2

I need to process several image files from a directory (S3 directory), the process is to read the filename (id and type) that is stored in the filename (001_4856_0-P-0-A_.jpg), this file is stored in the moment is invoked the process (im using cron and schedule, it works great) the objetive of the process is to store the info into a database.

I have the process working, it works great but my problem is the number of files that is in the directory, because every second adds a lot more files to the directory, the time spent in the process is about 0.19 sec for file, but the amount of files is huge, about 15,000 per minute is added, so i think a multiple simultaneous process (about 10 - 40 times) of the same original process can do the job.

I need some advice or idea,

First to know how to launch multiple process at the same time of one original process.
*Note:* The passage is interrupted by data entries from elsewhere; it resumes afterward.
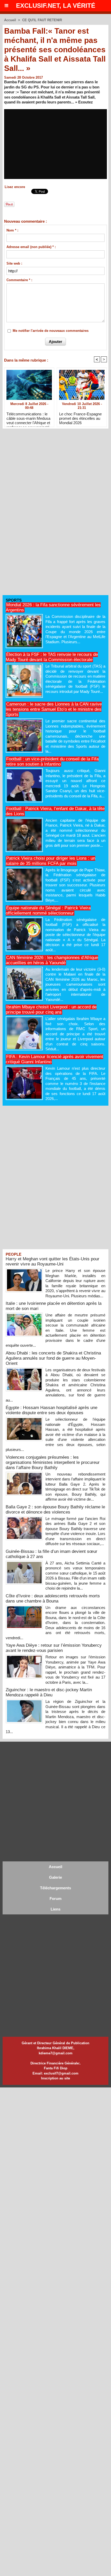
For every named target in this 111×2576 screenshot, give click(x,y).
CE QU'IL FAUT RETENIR (42, 20)
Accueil (10, 20)
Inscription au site (55, 2078)
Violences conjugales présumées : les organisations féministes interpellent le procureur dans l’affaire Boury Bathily (53, 1462)
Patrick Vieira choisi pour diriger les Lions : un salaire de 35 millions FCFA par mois (50, 861)
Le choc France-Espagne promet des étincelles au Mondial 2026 (80, 418)
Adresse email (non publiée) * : (31, 247)
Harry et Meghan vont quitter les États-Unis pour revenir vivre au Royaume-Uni (52, 1261)
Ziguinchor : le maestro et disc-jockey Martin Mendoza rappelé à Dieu (49, 1692)
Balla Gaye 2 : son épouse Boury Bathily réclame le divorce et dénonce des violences (55, 1509)
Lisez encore (15, 187)
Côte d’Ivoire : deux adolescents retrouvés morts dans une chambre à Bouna (53, 1598)
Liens (55, 1909)
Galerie (55, 1877)
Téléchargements (55, 1888)
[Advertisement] (41, 513)
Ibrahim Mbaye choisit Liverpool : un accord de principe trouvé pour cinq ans (51, 1010)
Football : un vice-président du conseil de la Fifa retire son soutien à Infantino (52, 762)
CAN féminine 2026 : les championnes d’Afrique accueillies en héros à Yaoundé (52, 960)
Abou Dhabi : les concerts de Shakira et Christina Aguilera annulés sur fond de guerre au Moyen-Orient (53, 1358)
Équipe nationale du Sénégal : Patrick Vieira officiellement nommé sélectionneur (48, 910)
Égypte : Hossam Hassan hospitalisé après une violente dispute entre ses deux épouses (51, 1410)
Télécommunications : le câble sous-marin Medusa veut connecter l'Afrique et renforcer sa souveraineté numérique (28, 418)
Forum (55, 1898)
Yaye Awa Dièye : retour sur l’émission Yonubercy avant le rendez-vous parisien (54, 1648)
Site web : (14, 263)
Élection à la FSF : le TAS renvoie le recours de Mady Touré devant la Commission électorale (52, 657)
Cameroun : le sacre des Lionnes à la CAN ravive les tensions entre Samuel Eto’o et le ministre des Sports (54, 709)
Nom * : (12, 230)
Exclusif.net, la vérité (55, 5)
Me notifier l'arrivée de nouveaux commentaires (51, 331)
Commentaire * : (19, 280)
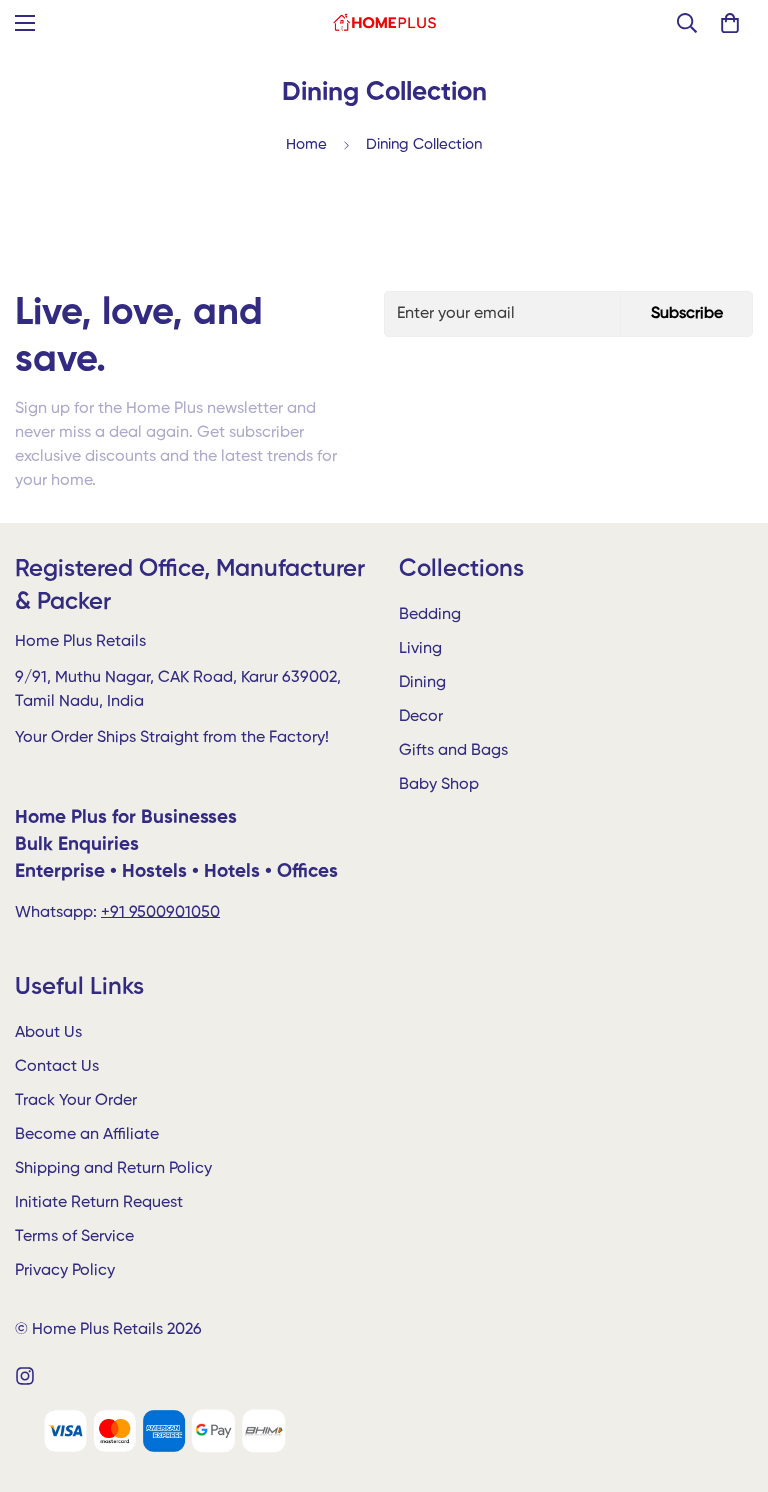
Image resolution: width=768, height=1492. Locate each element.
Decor (421, 717)
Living (420, 649)
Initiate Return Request (99, 1203)
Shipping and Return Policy (113, 1169)
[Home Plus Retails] (384, 23)
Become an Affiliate (87, 1135)
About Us (48, 1033)
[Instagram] (25, 1376)
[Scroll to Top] (729, 1383)
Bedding (430, 615)
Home (306, 144)
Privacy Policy (65, 1271)
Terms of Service (74, 1237)
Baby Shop (439, 785)
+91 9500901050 (160, 913)
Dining (422, 683)
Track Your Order (76, 1101)
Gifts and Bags (453, 751)
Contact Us (57, 1067)
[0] (730, 23)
Second how to get only the non selected filenames bcause the process takes the filenames with:

  $recibidos = Storage::disk('s3recibidos');

  if(count($recibidos) <= 0)
  {
    $lognofile = ['Archivos' => 'No hay archivos para procesar'];
    $orderLog->info('ImagesLog', $lognofile);
  }else{
    $files = $recibidos->files();

    if(Image::count() == 0)
    {
      $last_record = 1;
    } else{
        $last_record = Image::latest('id')->pluck('id')->first()+1;
    }
    $i=$last_record;
    $fotos_sin_info = 0;
    foreach($files as $file)
    {
      $datos = explode('_',$file);
      $tipos = str_replace('-','',$datos[2]);
      Image::create([
        'client_id' => $datos[0],
        'tipo' => $tipos,
      ]);
      $recibidos->move($file,'/procesar/'.$i.'.jpg');
      $i++;
    }

but i dont figured out how to retrieve only the non selected.

Thanks for your comments.

  • Please be aware that the way you are selecting the `id` for the next image will not work when you execute the script multiple times in parallel. But in my opinion you don't need to prepare the `id` like this anyway, as `Image::create([...])` will return the freshly created object with the `id` generated by the database. So you can simply do: `$image = Image::create(['client_id' => $datos[0], 'tipo' => $tipos]); $recibidos->move($file, "/procesar/{$image->id}.jpg");` and get rid of all the `id` preparation code. Btw., are all your images always `.jpg` as forced by the code? – Namoshek Apr 25 '18 at 16:00
  • Yes you are right, thanks for the advice. – Carlos Moran Apr 25 '18 at 16:26
  • May I ask how the images are finding the way into the s3 storage? Is it through your application or through some other way? – Namoshek Apr 25 '18 at 16:27
  • I have an Android and IOS app that stores images from mobile devices, the laravel app is for process those images, but the flow of this is about 15,000 images per minute and the process is slow. – Carlos Moran Apr 26 '18 at 13:12

1 Answers1

1

Using multi-threaded programming in php is possible and has been discussed on so How can one use multi threading in PHP applications. However this is generally not the most obvious choice for standard applications. A solution for your situation will depend on the exact use-case.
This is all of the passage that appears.